■ **Exercise**: Look through the entries below and extract exactly the lines from the one containing "The image size" through the one containing "Task: Click the notification bell icon", ends included.

■ **Information supplied**:
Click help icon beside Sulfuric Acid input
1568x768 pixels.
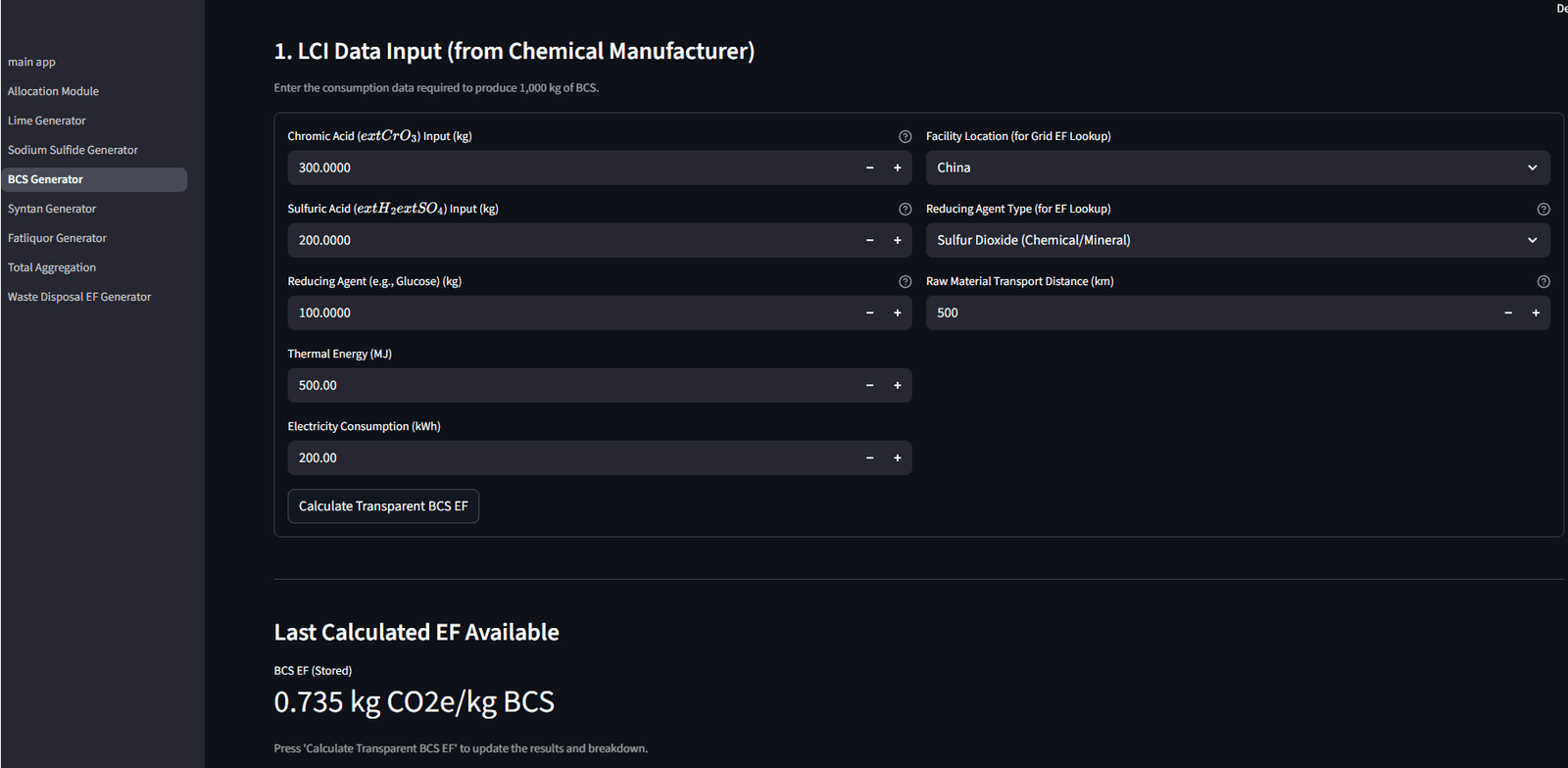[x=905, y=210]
==
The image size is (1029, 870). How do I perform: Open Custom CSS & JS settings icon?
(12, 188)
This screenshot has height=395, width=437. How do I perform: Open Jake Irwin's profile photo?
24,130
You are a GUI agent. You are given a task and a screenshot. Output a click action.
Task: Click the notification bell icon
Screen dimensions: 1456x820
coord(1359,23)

■ **Output of the exercise**:
The image size is (1029, 870). How do I perform: Open Custom CSS & JS settings icon?
(12, 188)
This screenshot has height=395, width=437. How do I perform: Open Jake Irwin's profile photo?
24,130
You are a GUI agent. You are given a task and a screenshot. Output a click action.
Task: Click the notification bell icon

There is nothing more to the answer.